Extreme Sledding 

Snowy downhill thrills, no lift ticket needed

click to enlarge TRICIA REITER
  • Tricia Reiter

From the saddle below the radio towers, the snow muffled—nearly muted—the sounds of the city. The breeze carried the neutral scent of a below-freezing day. Gray emerged in patches through white where the tops of Gambel oak rose above the untouched snow. A piercing, clean blue sky contrasted the rolling tops of the hills. Everything was still. No birds, no people—just me, my dogs and a little orange sled.

While part of me wished to prolong my stay at the top of the mountain, I felt eager to begin my descent. It was to be my first attempt at sledding Red Butte’s Living Room trail, and my analysis of the chute seemed promising. The trail was well packed, but still soft. Rocks and sharp objects were buried under snow. The high banks made a perfect half-pipe to funnel the sled, and the average pitch—about 10 percent—was steep enough to keep me moving at a good clip. It was almost perfect—except for sections where the trail narrowed too much. I worried about steering around turns with no trail to grip. Would I be able to brake quickly should I meet a hiker coming up? The loose snow banks—barely wide enough in places for the sled—might be a drag, falling in on me and slowing me down. But, for an extreme sledder, these questions were only challenges to overcome.

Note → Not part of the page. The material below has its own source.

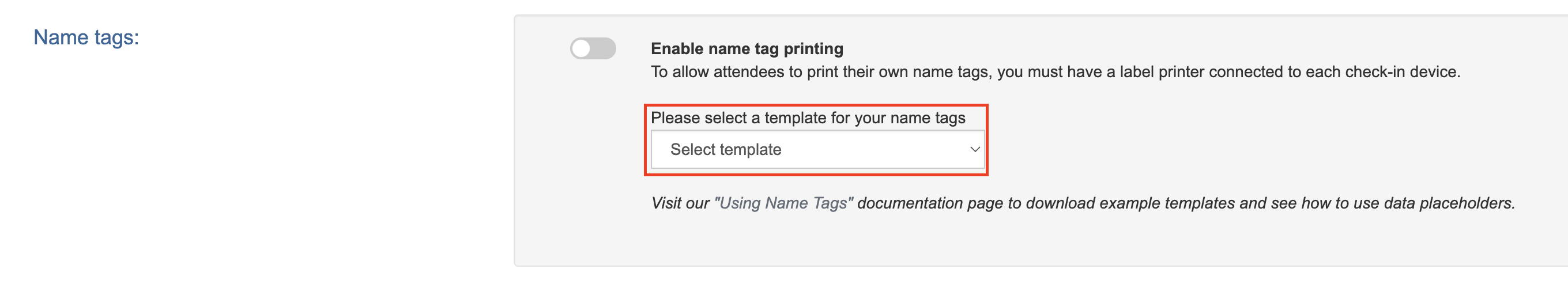The image size is (1568, 284).
Task: Click the gray track of the toggle switch
Action: pyautogui.click(x=602, y=48)
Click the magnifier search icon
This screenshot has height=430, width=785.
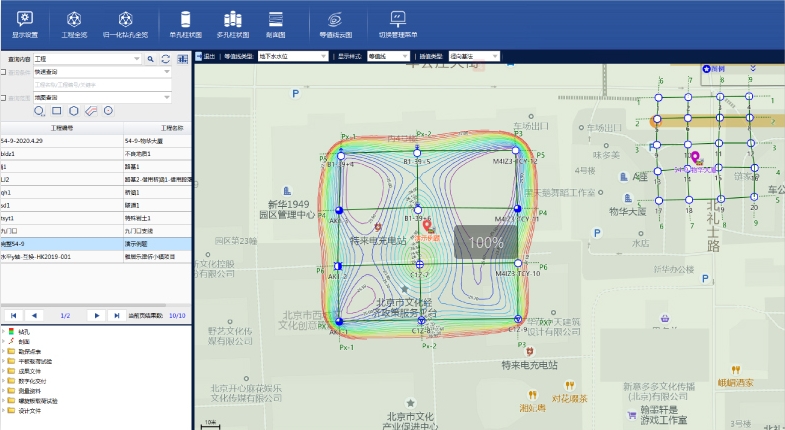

My foray into extreme sledding began after college, thanks to a seasonal job that left my winters open to play. I passed a lot of time skiing, by myself. But, temporarily unemployed as I was, I couldn’t justify paying for a lift ticket more than once or twice a week. I took up sledding while trying to save money and still get my downhill thrills. I firmly believe that if you spend the time and energy hiking up, there should be some reward coming down. Porter Fork, up Millcreek Canyon, was my first track, and a perfect beginners run. The trail, wide and obstacle-free, tunneled just enough to keep my sled easily in the track. Using a 5-foot-long blue plastic toboggan, I rode my first trail from the wilderness boundary sign down to the canyon road, shouting the whole time like a child going down a slide.

Porter Fork became my go-to when friends came to town, but out on my own, I continued to expand my territory. I tried routes up and down Millcreek and found a favorite along the Bonneville Shoreline Trail near Hogle Zoo. All the while, stories from the underground sledding world told me I was not alone. They also whispered of an extreme sledding mecca: Neffs Canyon.

For a long time, Neffs lay out of reach, too extreme even for me, until finally, last winter, I earned an invitation from two friends, fellow extreme sledders whom I trusted completely. We started hiking an hour and a half before dark. New snow had fallen that day, and the trail we made was fresh. Neffs is a narrow, steep canyon, and perfect sledding terrain. It’s an expert run that needs some fresh powder to lower the chances of bruised ribs and tweaked kneecaps.

It also doesn’t hurt to bring some safety equipment. With the sun quickly dipping under the scrub oak and behind the Oquirrhs, my friends halted and dug into their packs. They pulled out three bike helmets, some kneepads, headlamps and one full-body, hooded suit made of Tyvek. It was the best thing they had found, they explained, to keep them dry and warm. They handed me a helmet and ski goggles, and shoved off. It was an epic ride.

Back to the Living Room. The track turned out to be slow-going at the top—too narrow, just as I had expected. Halfway down the upper section, though, I picked up speed. Flying through tight blind turns, I felt like an Olympic luge competitor coming into the finish. Accelerating, white rushed by me on three sides. Visions ran through my mind of Calvin & Hobbes’ sledding adventures, the ones that end in midair freefall. If I made it to the bottom unharmed, I promised myself, I would come back the next day. After all, why waste such perfect conditions?